[Records from a collection]

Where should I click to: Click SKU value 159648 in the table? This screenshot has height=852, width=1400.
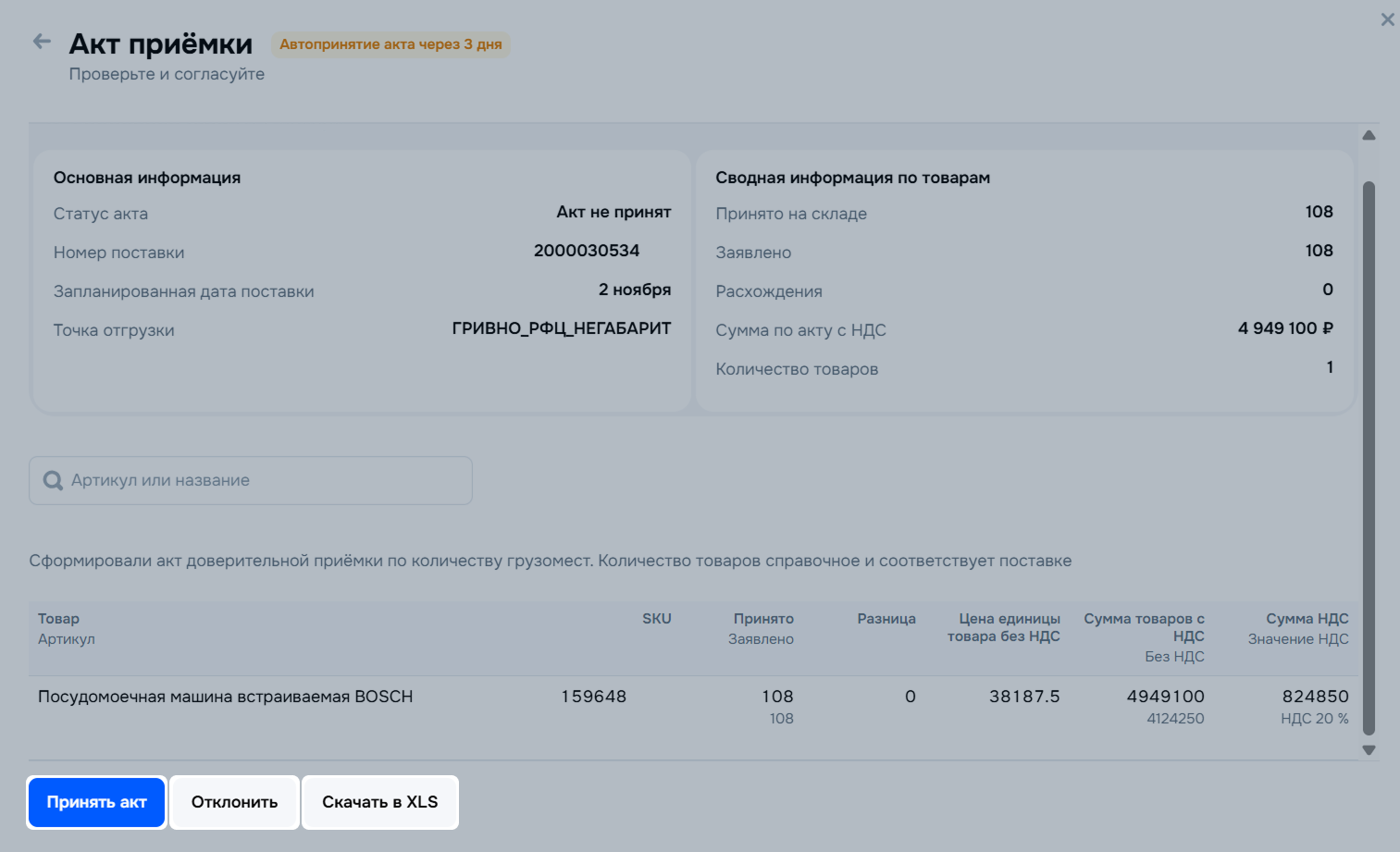[x=593, y=697]
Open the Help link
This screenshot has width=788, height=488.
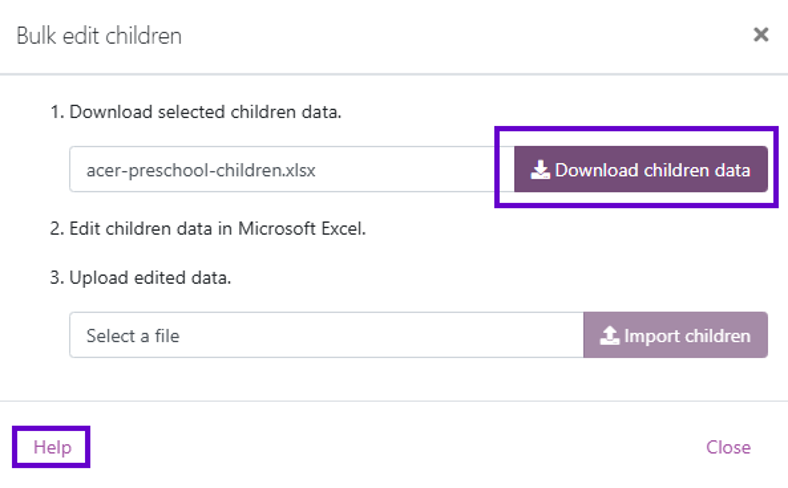(x=52, y=447)
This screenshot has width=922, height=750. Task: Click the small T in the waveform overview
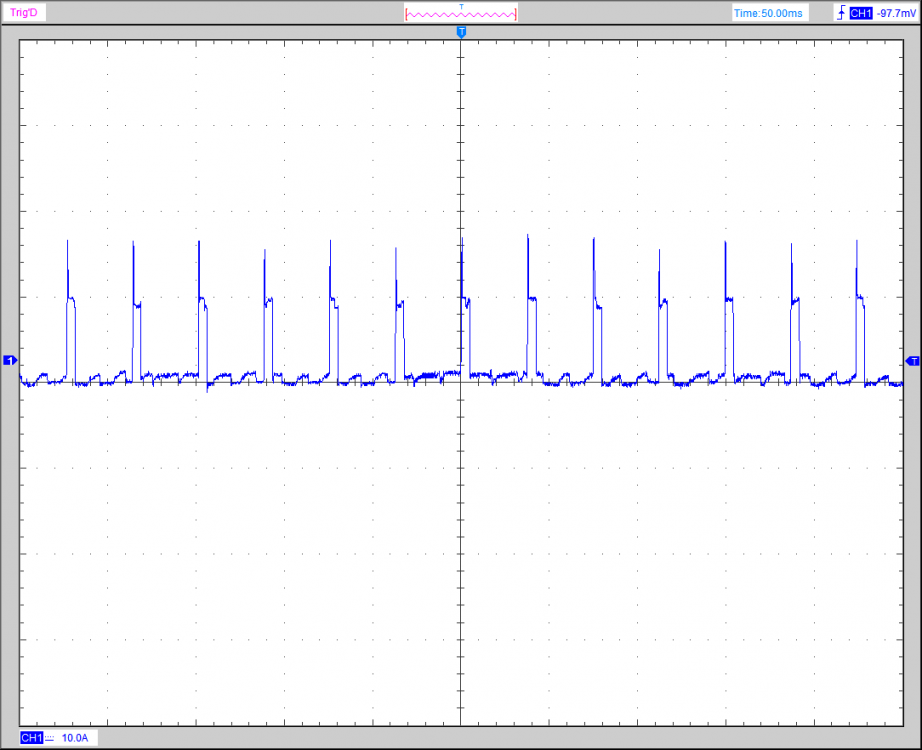tap(461, 6)
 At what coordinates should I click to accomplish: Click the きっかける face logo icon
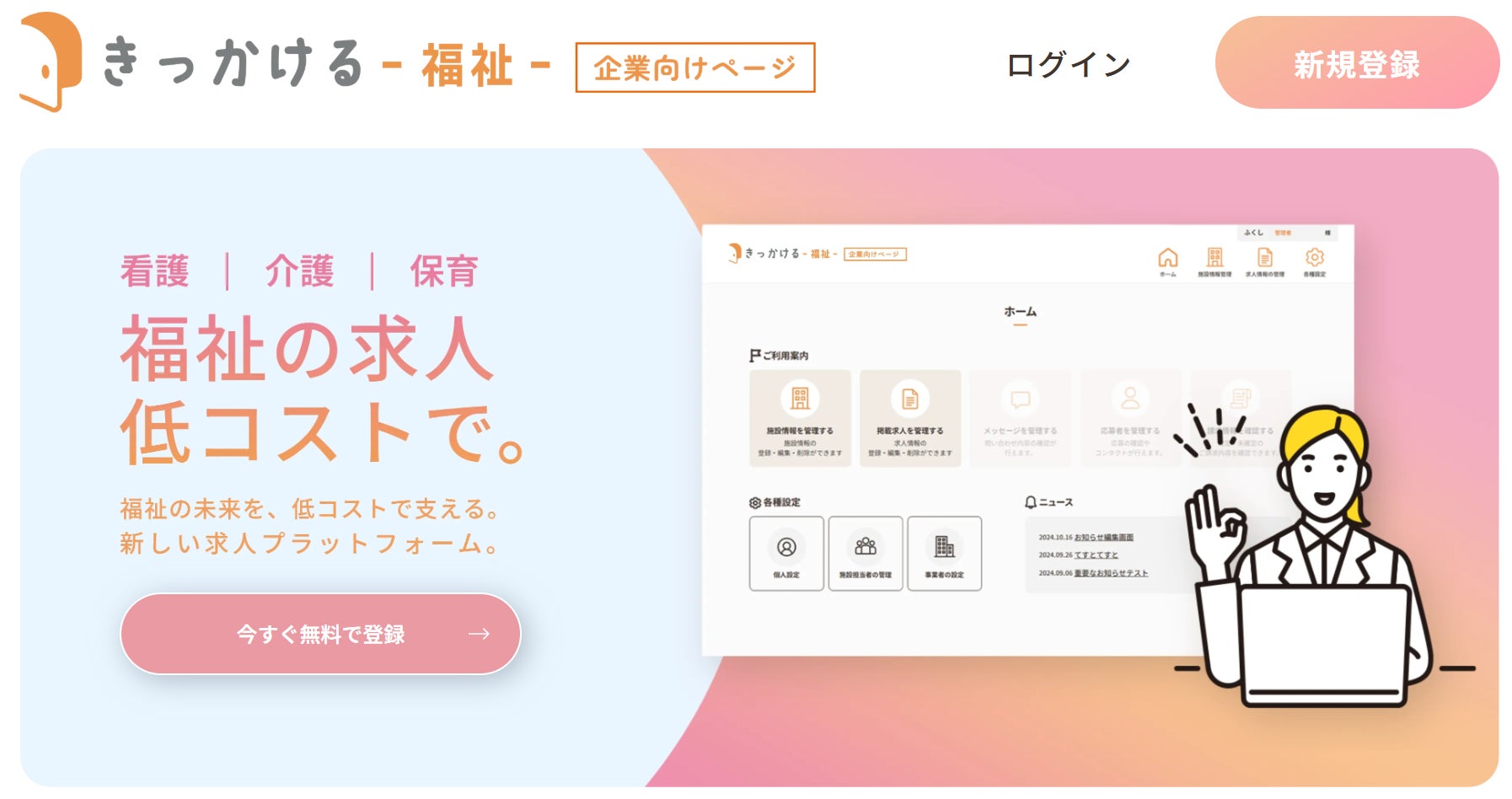click(x=51, y=62)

*Your objective*
Write out the line that contains "This screenshot has width=922, height=750." and every line after it to the end of the data, exactly as they stand. Omit the pictures.

*Written reply*
This screenshot has width=922, height=750. Task: Click the small T in the waveform overview
tap(461, 6)
 At what coordinates should I click to accomplish: Click the きっかける face logo icon
click(x=51, y=62)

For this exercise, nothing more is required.